I was expecting a straightforward fantasy RPG; I found one that has the trappings of a traditional S&S game, but has a dark edge whose most obvious manifestation is the gore it showers upon its heroes and villains. The introduction of Leiana (apparently a swordswoman/archer) illustrates this:
After playing the straight-laced, space operatic Mass Effect, I was surprised at the almost Kill Bill levels of blood, and our hero's casual reaction to it. The visuals don't look quite as advanced as what we saw in Mass Effect. Which is to say, the cut scenes look great, and the individual character renders look fine, but a lot of the characters have that thousand-eye stare you get from models stuck somewhere in the Uncanny Valley of human likeness. That was the worst part of Bethesda's Elder Scrolls IV: Oblivion and it was something that Mass Effect did well with. The space opera was able to nail some of the subtle body language that you expect from real humans, and its characters more or less looked at what they were supposed to look at.

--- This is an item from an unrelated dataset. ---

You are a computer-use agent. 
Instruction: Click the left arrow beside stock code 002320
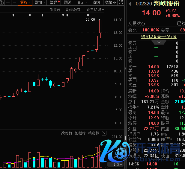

That said, there are areas where it looks like Dragon Age is going to rock. For one, it appears the game is going to have some great character customization options, starting with the origin stories. As detailed in this interview, there are six possible origins depending on your race and class. How you interact with this world during the origin informs your characters actions and choices later in the game. It reminds of my the old virtues system in the Ultima games, and I'm eager to see how that plays out.
The other big thing though, is your adventuring party. You get to have multiple characters in your party (four from the looks of things) and even more importantly, you get to control these characters. Being able to shift between characters and take advantage of their unique skills is something I loved about Knights of the Old Republic and something I sorely missed in Mass Effect. I also like how you can interact with the environment, as shown in this YouTube clip:
In this clip, the party sets of a trap, igniting a pool of oil. They're then able to use their mage to put out the fire using a ice/cold spell. That's just cool, and I'm willing to put up with a few awkward facial expressions to be able to adventure with that kind of physics engine.
It's hard to say how well it will all come together based on these videos. On the one hand, it's Bioware, and they've proven themselves capable of telling some great stories and building the software necessary for you to experience them. On the other, the gore seems gratuitous, and that's the sort of thing that can take you out of the story.
I will say this: they've got my attention. Let's see if they can keep it.